How to Keep a Beginner's Mindset Throughout Your Investing Career
Andy Louis-Charles is the Chief Strategy Officer at Custom Ink, a seasoned angel investor, and an early member of the Angel Squad network. Even with 10+ years of investing under his belt, he was amped to join the Squad and sharpen his mental models.
Below, he dives into some key lessons he’s learned through Angel Squad, including:
- Maintaining a beginner’s mindset
- The value of letting yourself be humbled
- Why your biggest win won’t be in your own industry
“Success in early-stage investing isn’t about the percentage of investments that’s successful. It’s the magnitude by which you’re right. It’s not about being right often. It’s about being right big.”
For Part 1 of our conversation with Andy, click here.
Keep a beginner’s mindset through your entire investing career
Maintaining a “beginner’s mindset” is especially important in angel investing because, at the beginning, you will almost definitely fail.
In fact, that might be the case for a vast majority of your career in investing.
That’s why humbling yourself is crucial, says Andy.
You need to understand that mistakes are the status quo and that you can never entirely anticipate what those mistakes, hurdles, or outcomes will be.
It’s about magnitude of outcomes—not frequency
Along those lines, investing in early-stage ventures isn’t about how many of them succeed. It’s about how massive those successes become.
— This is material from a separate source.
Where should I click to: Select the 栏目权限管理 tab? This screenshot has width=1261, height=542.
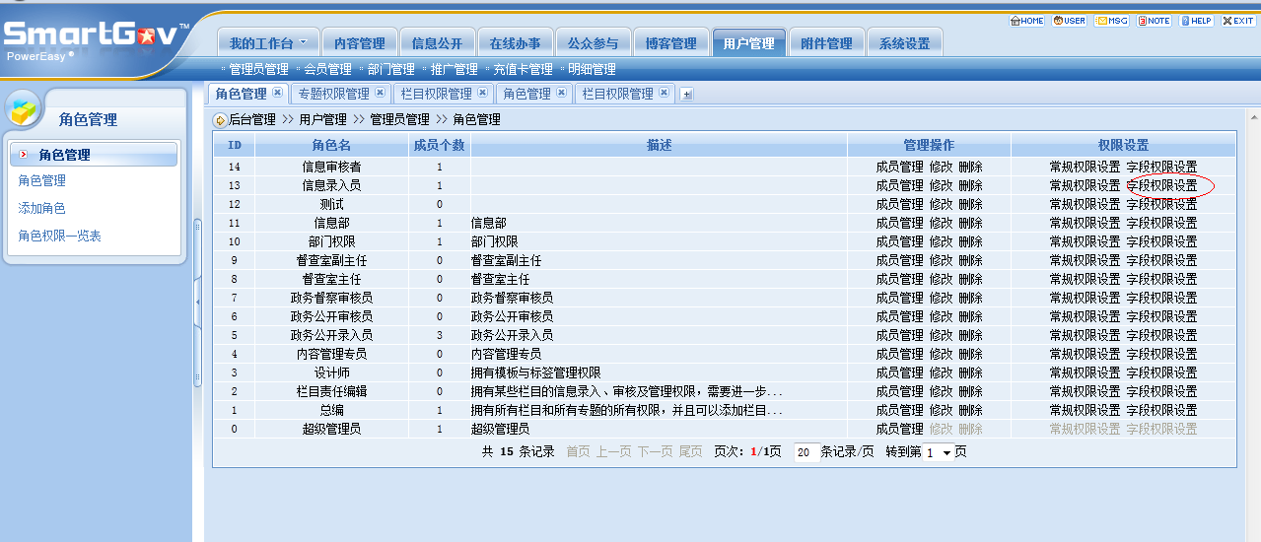click(436, 94)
In Andy’s words: “It’s not about being right often. It’s about being right big.”
- Let’s say you make 100 total investments.
- 97 of them may net zero or totally underperform.
- But if 3 of them are runaway successes with large payoffs, you’ve come out on top.
If someone asks Andy who the top performers in his portfolio will be a few years from now, he might make some guesses. But, in reality, he knows those guesses may be completely off.
Angel investing yields shocking victors. That’s how the game will always play out.
“In early-stage investing, you will not get it right a vast majority of the time. There’s a humbling that needs to happen. You need that beginner’s mindset.”
Your biggest win probably won’t come from your own industry
As an early-stage index investor, Andy frequently relies on input from his Squad cohort and other folks from his trusted network of angels.
If he only invests in the industries that he understands personally, he’ll miss out on huge wins.
Of course, fundamental components of go-to-market strategy, distribution, and unit economics are universal. But it’s not enough to apply those principles to sectors he has less experience in and just hope for the best.
To increase the likelihood of success, you have to maintain (again) a beginner’s mindset and be willing to solicit help from the experts who understand the dynamics of those industries.
The willingness to do the work and track down that knowledge will yield dividends.
Be open-minded to great opportunities outside of your wheelhouse
Andy frequently comes back to two complementary pieces of advice.
- Your biggest wins may come from industries that you don’t belong to.
- If you only invest in what you know, you will not be able to outperform the market.
You may get lucky and have something perfect come your way in your industry. However, if it makes too much sense to you, it may not be the innovative, runaway business idea you want.
Ultimately, you need to maintain open-mindedness as an investor.
Winning investments usually have an X factor—a combination of a reliable GTM playbook in an accommodating market, a resilient founder, and an unfair advantage in their competitive space.
If you stay humble and open-minded, you won’t need to know an industry perfectly (or even have any meaningful experience in it) to learn to recognize these signs and capitalize on them.
“As an early-stage investor, you need to be willing to learn on every single deal and remember that your biggest winners may actually come from industries where you have little-to-no background.”